Mahommah Gardo Baquaqua foi escravizado no Brasil entre 1845 e 1847, quando conquistou sua liberdade. Já em 1954, teve sua autobiografia publicada nos EUA. Somente 160 anos depois da primeira edição em língua inglesa, a obra ganha uma tradução para o português.
A Biografia de Mahommah Gardo Baquaqua (Editora Uirapuru, 80 páginas, R$ 38,50), lançada em maio, é o único registro escrito realizado por um ex-escravo do período colonial brasileiro, e tem como grande mérito fazer uma descrição detalhada do cotidiano do escravismo colonial.
Segundo a editora, a primeira edição da publicação se esgotou rapidamente e uma nova tiragem foi produzida logo em seguida.
Nascido em Djagou, atual Benim, em data desconhecida (provavelmente entre em 1820 e 1830), Mahommah pertencia a uma família de comerciantes muçulmanos, estudou o Corão, matemática e literatura, e se envolveu em conflitos políticos na juventude. Segundo seu relato, foi vítima de uma emboscada e embarcado com destino a Pernambuco. Lá, foi submetido a trabalhos forçados em Olinda a partir de 1845.
A situação indigna da escravidão o levou ao alcoolismo e, em situação extrema, à tentativa de suicídio. Levado ao Rio de Janeiro, passou a trabalhar no transporte naval. Em 1847, ele estava em viagem em uma embarcação que carregava café (também fruto do trabalho escravizado) quando chegou a Nova Iorque, nos Estados Unidos. Lá, abolicionistas locais o encorajam e o apoiam a fugir.

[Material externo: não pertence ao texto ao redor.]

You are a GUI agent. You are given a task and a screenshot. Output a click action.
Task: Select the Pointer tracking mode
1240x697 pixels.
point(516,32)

Mahommah vai para o Haiti, país que havia passado por uma revolução negra e que havia abolido o trabalho escravo. Convertido ao cristianismo, volta aos EUA em 1848, onde estuda por três anos. Se muda para o Canadá no mesmo ano da publicação de sua autobiografia, que foi escrita com auxílio de abolicionistas estadunidenses.
Descaso
Não há registros conhecidos da vida de Mahommah após 1857. Sabe-se que ele se preparava para se tornar um missionário cristão na África. Uma lacuna que transmite um sentimento de não conclusão é típica de autobiografias, mas, nesse caso, a descontinuidade historiográfica em outras fontes escancara o descaso com que a negritude é encarada no Brasil.
A própria demora em uma tradução – mais de um século – evidencia esta questão. Obviamente, as condições para que houve um registro escrito por parte de pessoas escravizadas são excepcionais. Justamente por isso, o caso de Mahommah deveria ter recebido maior atenção do mercado editorial.
De algum modo, a (pouca) importância que foi dada ao relato de Baquaqua no Brasil até a presente edição revela como nosso passado escravista e, principalmente, seu legado social tem recebido tratamento aquém do necessário.